After completing coursework for her hectic senior year, statistics major Emilia Janik has an additional responsibility: sorting through multiple data sets to determine what more than 30,000 students at the University of Minnesota Twin Cities care most about on campus.
As the solo research and data coordinator for the Minnesota Student Association, it is Janik’s job to work with student government to create surveys for the student body every semester. Usually, the work is completed by more than one person, but Janik is a one-woman show. The survey results help discover the issues students want to see changed or advocated for at the University.
“I don’t ever really think about it as work,” Janik said as she flipped back and forth between applications on her laptop. “It’s something that I really enjoy doing … ‘What are we doing to make the campus a better environment?’ ‘How do we welcome more students onto our campus?’”
Janik starts the process by meeting various committees, nailing down what MSA wants to find out from students about advocacy and helping them find the right questions to ask students in order to extract the best data.

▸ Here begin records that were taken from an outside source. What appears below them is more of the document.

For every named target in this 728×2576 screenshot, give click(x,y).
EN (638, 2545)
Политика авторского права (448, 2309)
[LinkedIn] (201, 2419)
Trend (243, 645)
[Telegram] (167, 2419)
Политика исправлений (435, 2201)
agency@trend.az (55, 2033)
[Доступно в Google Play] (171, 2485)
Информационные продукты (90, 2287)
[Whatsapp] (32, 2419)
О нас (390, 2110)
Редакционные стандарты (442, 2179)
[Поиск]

“[Data-driven advocacy] really allows us to ground our projects in the actual student experience … accurately representing student needs on campus,” MSA Campus Life Committee Chair Levi O’Tool said. “We can show admin … here is the need, and be factual in our claims.”
Janik’s role as research and data coordinator, which she began this school year, means that alongside her busy senior year, she is also parsing through thousands of survey responses.
The latest survey, which MSA says is their best survey yet, received over 3,000 responses on questions about grocery stores, off-campus living, environmental justice issues and freedom of speech, among others. Janik then drafts reports and sends them to MSA’s different advocacy committees.
With Janik’s reports, the committees involved can see what students think about campus climate and concerns and put together initiatives on how best to serve them.
Though new to the role, Janik’s predecessor had nothing but praise for her.
“Because of her statistics and analytical background, she came in with a lot of ideas on how to improve [response] numbers,” said former Research and Data Coordinator Governess Simpson.
One of Janik’s ideas was to have an eye-catching question at the beginning of the survey to intrigue students.
Statistics, Janik said, can be applied to many fields like politics, business and psychology, which is challenging as she tries to explore career options after college.
“I do like that I have that flexibility,” Janik said. “I do like to feel like I’m making an impact.”
Statistics, however, is just one part of the data advocacy equation. It also involves communication skills, Simpson said.
Austin Kraft, MSA representative to the Board of Regents, said Janik is so good at her work because of her ability to tell a story through data.
“The skills that are most important are to frame questions that are unbiased … to phrase questions that are the most relevant and get responses that are factual and honest in terms of the advocacy work that we do,” Janik said.
While Janik said that work like survey creation and data sorting can be done from anywhere, it definitely is not a quick process. But to her, it is worth it.